Scientists are seldom effusive about their research. “Amazing” and “fantastic” just aren’t part of their vocabulary. But every once in a while, a finding is so compelling or surprising that they throw caution to the wind.
So, when University of Utah Health hematologist John D. Phillips, Ph.D., said he recently worked on a study that was “pretty cool,” it piqued interest.
The study, believed to be the first-of-its-kind, revealed that mice can detoxify excessive amounts of heme, an iron-containing component of red blood cells, using a process previously only found in blood-feeding parasites. This discovery could eventually lead to new treatments for anemia, hemochromatosis, and other red blood cell diseases.
The international team of researchers, including Phillips, a professor of internal medicine at U of U Health, set out to study how heme is recycled in the body.
“This is a fundamental process. If it happens in a mouse, it will happen in a human.”
Heme is essential for life, binding to and transporting oxygen throughout the body. Each red blood cell contains billions of these molecules. When red blood cells reach the end of their lifespan, they are destroyed by scavenger cells called macrophages. However, the heme and iron within them are reused to form new red blood cells.

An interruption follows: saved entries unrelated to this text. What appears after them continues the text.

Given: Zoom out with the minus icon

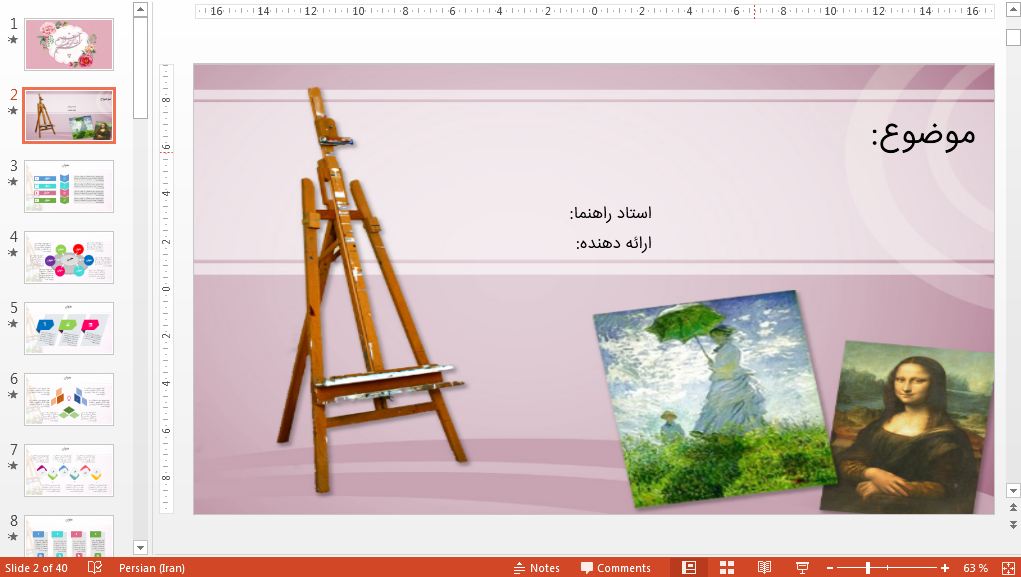Looking at the screenshot, I should [x=829, y=567].
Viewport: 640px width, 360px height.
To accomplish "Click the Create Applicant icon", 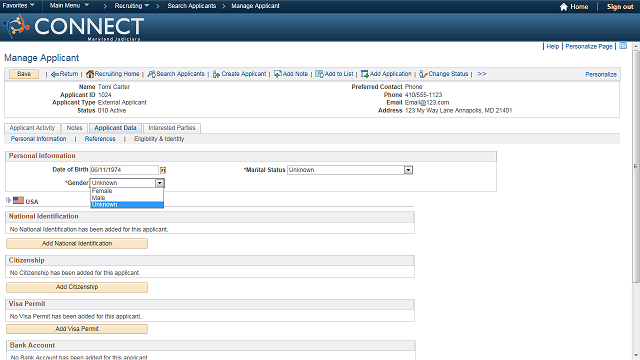I will tap(216, 74).
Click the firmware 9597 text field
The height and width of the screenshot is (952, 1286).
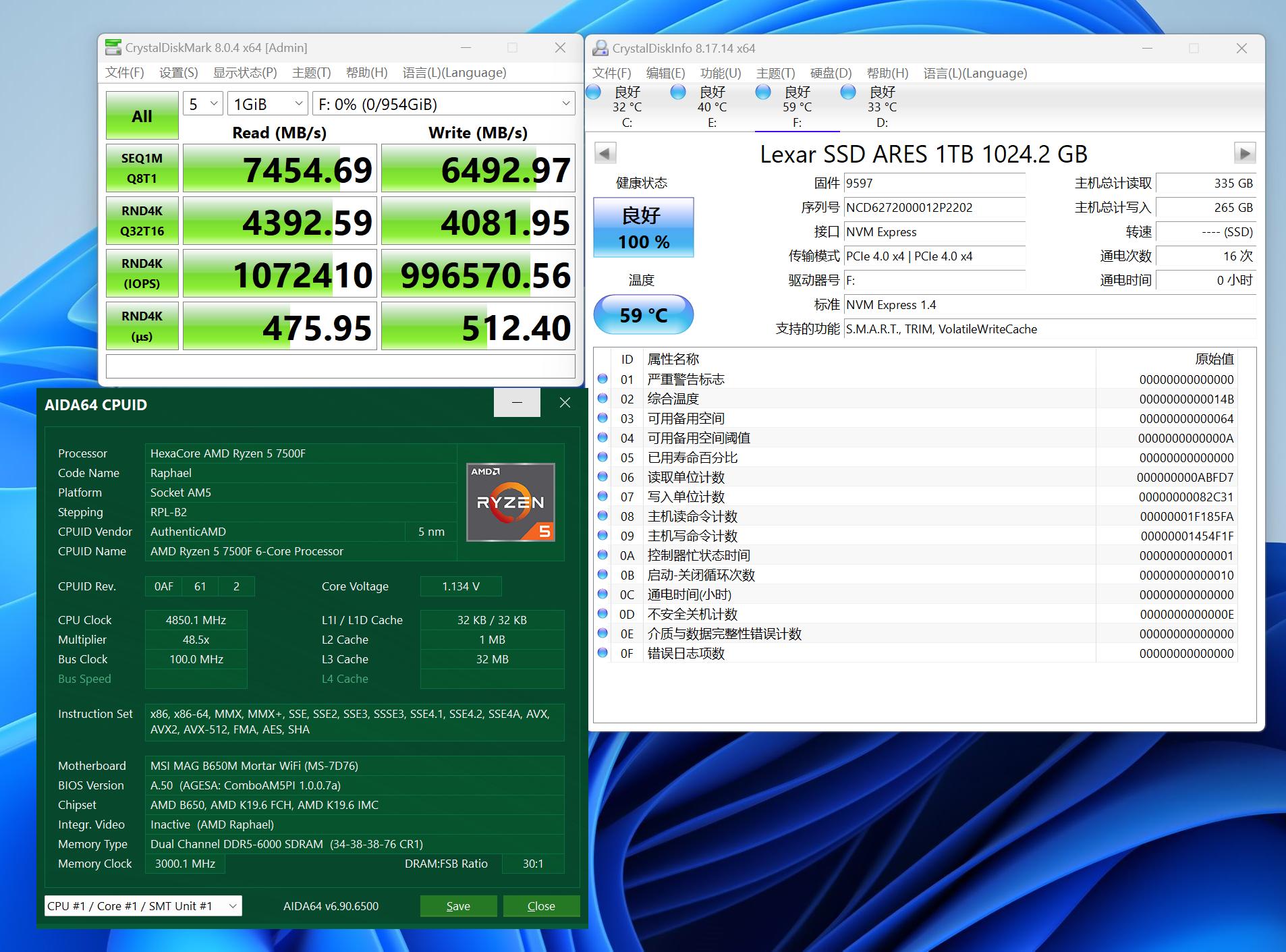[x=934, y=184]
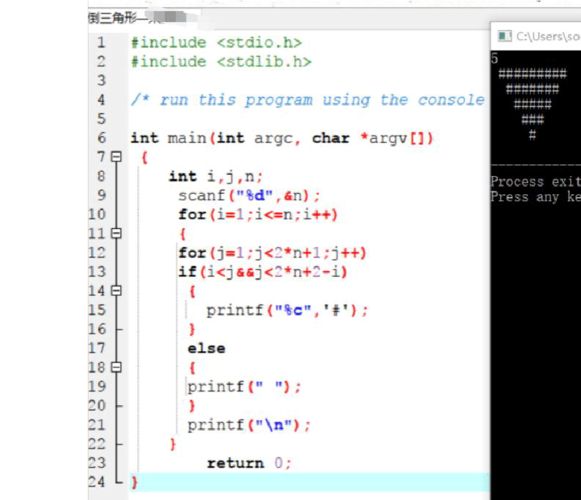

Yet, paradoxically, heme is also highly toxic and can cause severe tissue damage and even death if it isn’t recycled properly. Normally, macrophages do this job really well, reprocessing about 5 million damaged red blood cells per second. But how they do it was something of a mystery.

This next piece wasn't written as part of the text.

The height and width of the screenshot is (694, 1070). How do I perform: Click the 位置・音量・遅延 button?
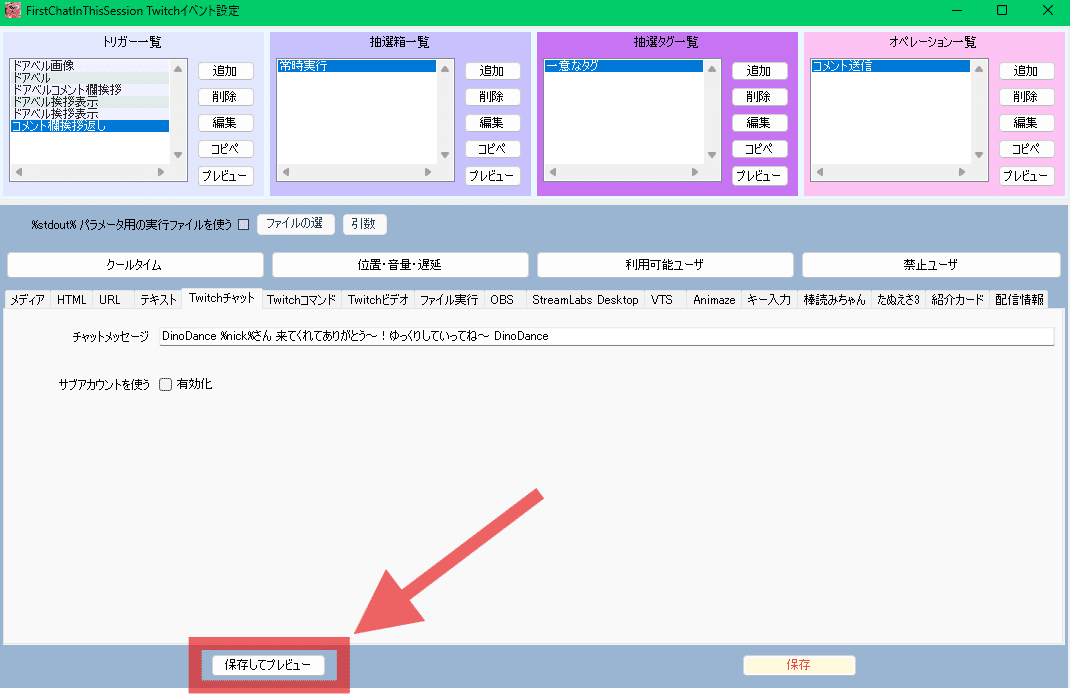[398, 264]
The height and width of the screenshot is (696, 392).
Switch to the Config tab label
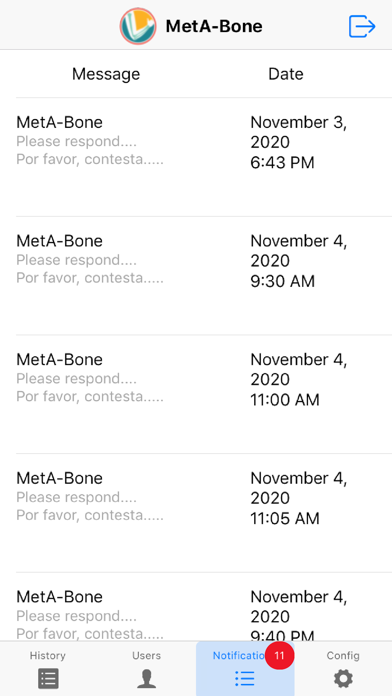343,655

Previous research suggested that macrophages were able to degrade hemoglobin. However, the new finding shows that this process uses a protein called HRG-1 to move heme into a compartment within the cell that can degrade it. To confirm this, Rini H. Pek, Ph.D., of the University of Maryland in collaboration with Phillips and others, disabled or “knocked out” the gene responsible for HRG-1 in laboratory mice.

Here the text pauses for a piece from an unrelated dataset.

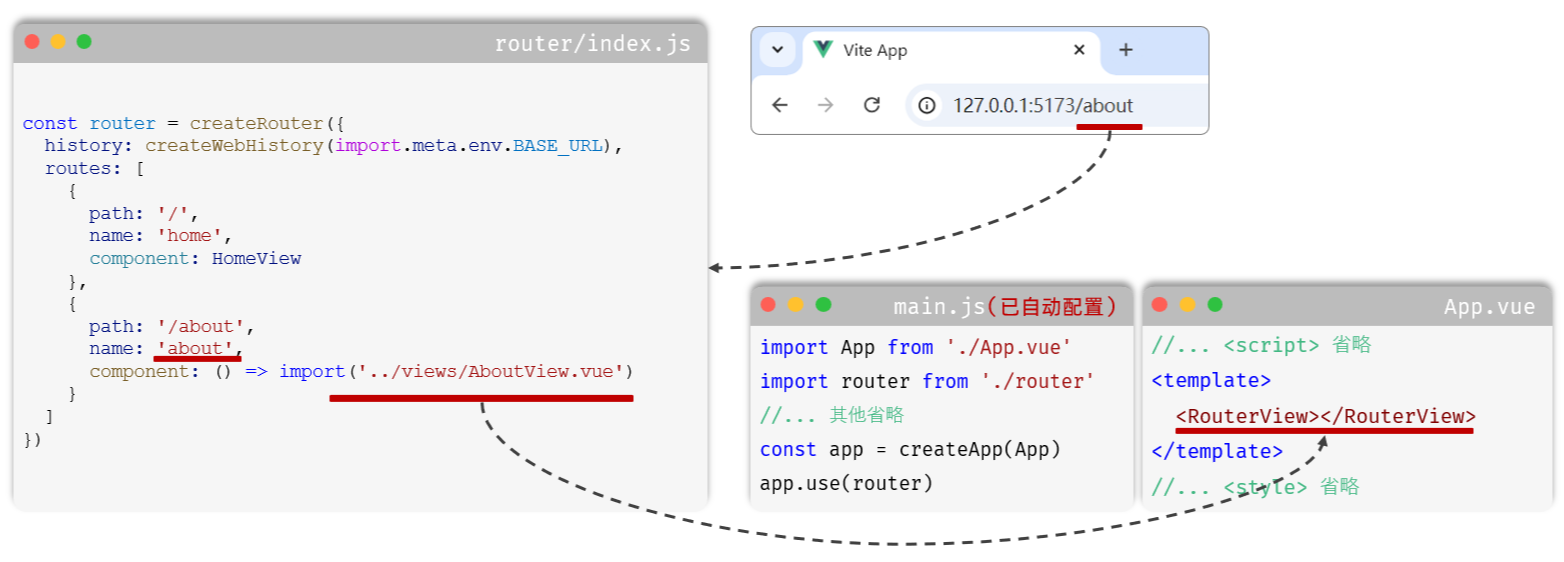Click the '../views/AboutView.vue' import path
The image size is (1564, 562).
tap(491, 372)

If HRG-1 is a vital part of the blood iron recycling process, removing the gene should have caused a build-up of toxic heme and ultimately death.
Instead, something remarkable happened. Rather than dying, the mice survived. In fact, these mice continued making healthy red blood cells as long as they received a diet rich in iron. And they did it even though toxic levels of heme were building up in their spleens, bone marrow and livers.
Intrigued, Phillips and his colleagues dug deeper and found that the HRG-1 deficient mice were using a process similar to that used by blood-borne parasites to neutralize the potentially lethal effects of heme.
Parasites, such as the one that causes malaria, use hemoglobin within red blood cells to help replicate. But they have no mechanism to degrade the released heme and recycle the iron into the bloodstream. This excess free heme is not only harmful to the host but also the parasite itself. As a protective mechanism, the parasite has a way of coping with this problem. It transforms the hazardous heme into benign crystals called hemozoin.
Surprisingly, Phillips and his colleagues discovered that the mice in their experiments survived because they produced these crystals, too. It’s the first evidence that mammals can form hemozoin crystals and block the toxic effects of free heme. Next, researchers will need to investigate whether humans can produce these crystals if they have faulty HRG-1 genes. The team is confident this will be proven and are working to identify a study population to confirm this hypothesis.
“This is a fundamental process. If it happens in a mouse, it will happen in a human,” Phillips says.
If proven true, the researchers postulate that it could eventually lead to new treatments for certain blood disorders.